20 de abril de 2009

La exhibición de atrocidades, de J.G. Ballard

Ballard murió ayer y yo no lo estaba leyendo. Le engañaba con Hugo Claus y realmente “Una dulce destrucción” iba a ser la siguiente reseña que tenía en mente pero la muerte de Ballard ha aniquilado esa opción. No podía ser de otra manera: “Exhibición de atrocidades” es, sin duda, un mejor título. Y un mejor libro, aunque J.G.Ballard sea un tipo antipático a la hora de recomendarlo. No es un escritor al que alguien te lleve de la mano: tienes que descubrirlo tú, de alguna manera seguir pistas hasta que llegues a alguno de sus libros. Mi miga de pan fue la canción “Atrocity Exhibition” de Joy Division, hace ya quince años. Cuando abrí sus páginas encontré el mismo mundo que ese tema extraño y retorcido sugería: un lenguaje de la desolación, un apocalipsis mediático narrado a golpes de bisturí que me automediqué a 5 mg al día. Una mayor dosis de sus páginas me producía serios temblores, alucinaciones y otra serie de efectos secundarios que no soy capaz de explicar. En ese libro se encontraba la simiente de una de sus obras más conocidas y controvertidas: “Crash”. Nunca he podido terminar de leerla. Otra forma de aproximación, tangencial, a su obra sería “Milagros de vida”, autobiografía que fue publicada hace dos años, en la que Ballard informaba por primera vez del cáncer de próstata que sabía que le llevaría en plazo breve a la muerte. En ese libro se descubría una faceta desconocida y entrañable: la de padre modélico. Ballard compaginaba la escritura de algunos de los libros más terribles del siglo XX con un cuidado reverencial y un amor desmedido por sus hijos. Drogas, alcohol y destrucción se daban de la mano con arrumacos, juegos infantiles y paseos al campo. Cuando ahora pienso en Ballard no dejo de verlo en esa tesitura, un viudo precoz al cargo de sus tres hijos mientras narraba la herrumbre pornográfica de una nueva sociedad.

No sé qué desearle a un cuerpo ya muerto. No deseo diseccionar su obra ni escribir una reseña en la que la palabra “distopía” sea el fórceps a través del cual vislumbrar influencias y otras heridas.

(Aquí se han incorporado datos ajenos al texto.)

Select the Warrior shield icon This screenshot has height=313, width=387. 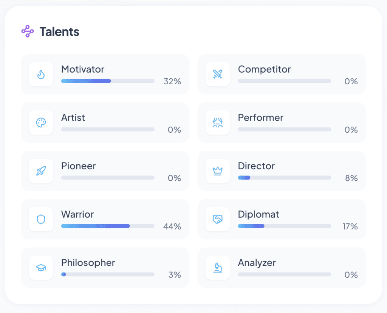point(41,219)
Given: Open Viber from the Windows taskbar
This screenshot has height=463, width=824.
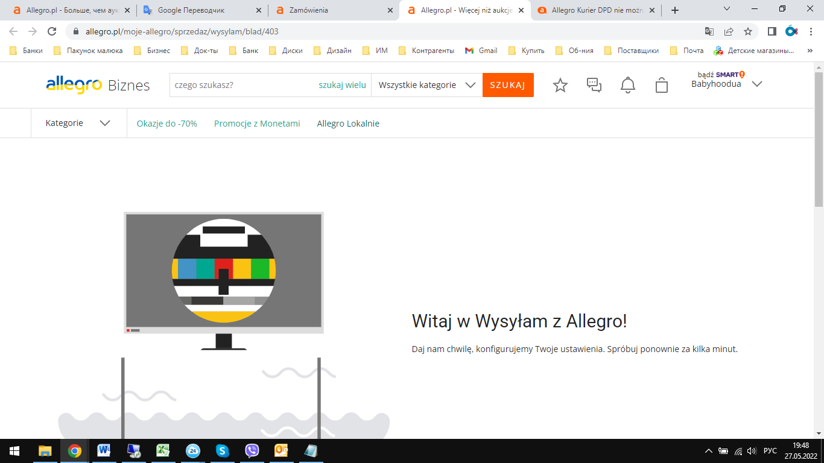Looking at the screenshot, I should pyautogui.click(x=252, y=450).
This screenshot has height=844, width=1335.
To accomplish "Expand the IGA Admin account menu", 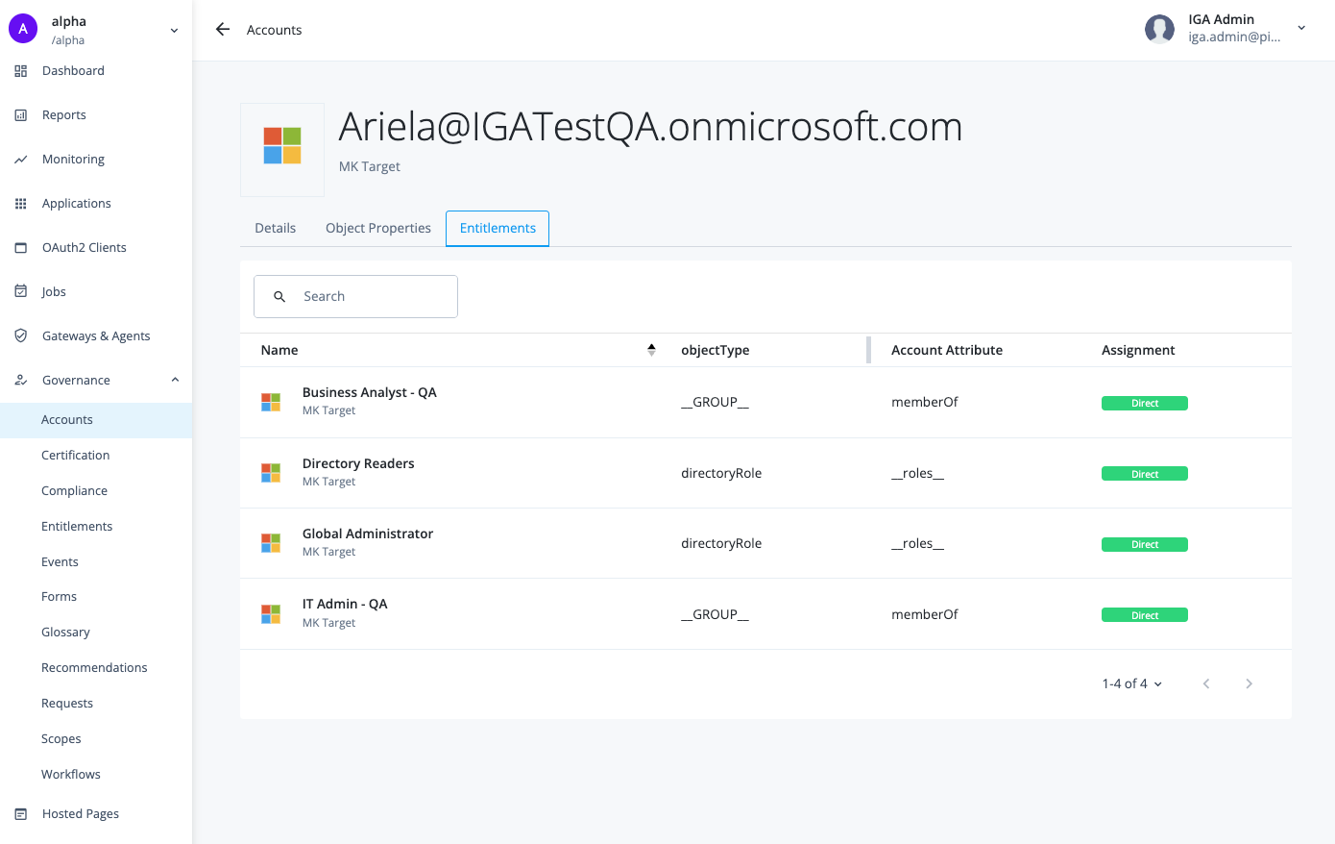I will [x=1301, y=28].

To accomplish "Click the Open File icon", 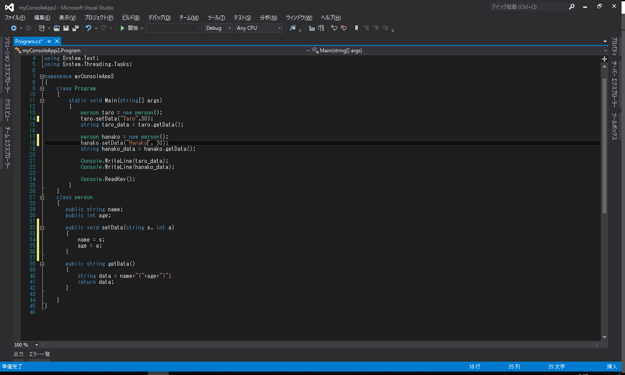I will click(57, 28).
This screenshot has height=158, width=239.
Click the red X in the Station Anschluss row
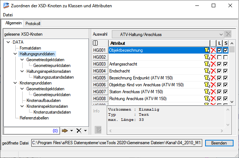pyautogui.click(x=213, y=92)
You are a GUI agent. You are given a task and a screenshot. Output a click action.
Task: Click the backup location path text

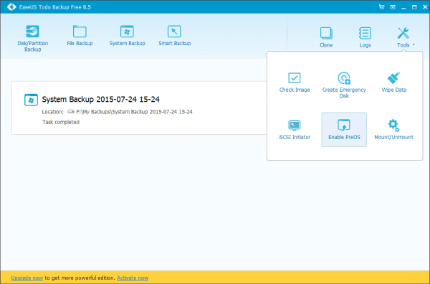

Ballard es un juguete exótico en manos de intelectuales y científicos y demás carroña y les dejo todo ese placer rizomático para ellos.

3 de abril de 2009

Sida Mental, de Lionel Tran




Estaba pensando en autodescomponerme en pequeños trocitos para luego lanzarlos al universo y contemplar su desintegración rizomática cuando me encontré con este libro entre mis manos. Lo coloqué en paralelo a mi corazón y tangencialmente a mi médula ósea y miré la portada. Luego lo abrí y un par de frases salieron de las páginas y me golpearon el duodeno, pum, para luego pasar a mi colon, y desde allí desintegrarse en el aire viciado del almacén. Olvidé qué frases eran porque después me leí todo el libro y ya todas las frases y párrafos forman parte de mi desastre esquemático. Por eso hablo de este libro. Porque, a pesar de que el título no me sugestionó, ya que ignora el lenguaje pangeico, encontré algo dentro que no suelo encontrar. Y no es literatura, sino su adyacente: mediocridad. Mediocridad deluxe. La mediocridad narrada de forma excelsa siempre me ha parecido mucho más recomendable que lo excelso narrado de forma mediocre. Ahora mis flujos y fluidos son mucho más solidarios, y puedo reflexionar acerca de, por ejemplo, cómo los libros de Periférica son mucho más “caballo de troya” que los mismos libros de la editorial Caballo de Troya. Quizás por eso su editor, Constantino Bértolo, ha editado su libro “La cena de los notables” en Periférica. Y me refiero no solo al formato: libros pequeñitos, de colores ocres o yema de huevo a punto de pan.

Descubrir que Lionel Tran es guionista de comics, además de editor de su propia y transgresora pequeña editorial, Terrenoire, no hace más que añadirle puntos varios a su skill multidisciplinar. Uno se encuentra más acompañado, menos solo, menos deudor de la carencia y de la cadencia. Uno se atreve incluso a reseñarlo, a recomendarlo en voz bajita cuando me encuentro solo pero menos solo, a media luz y con un cuarto de cigarrillo prendido en el pulmón izquierdo, ese, sí, el que sufre más los latidos de las viviendas de protección oficial.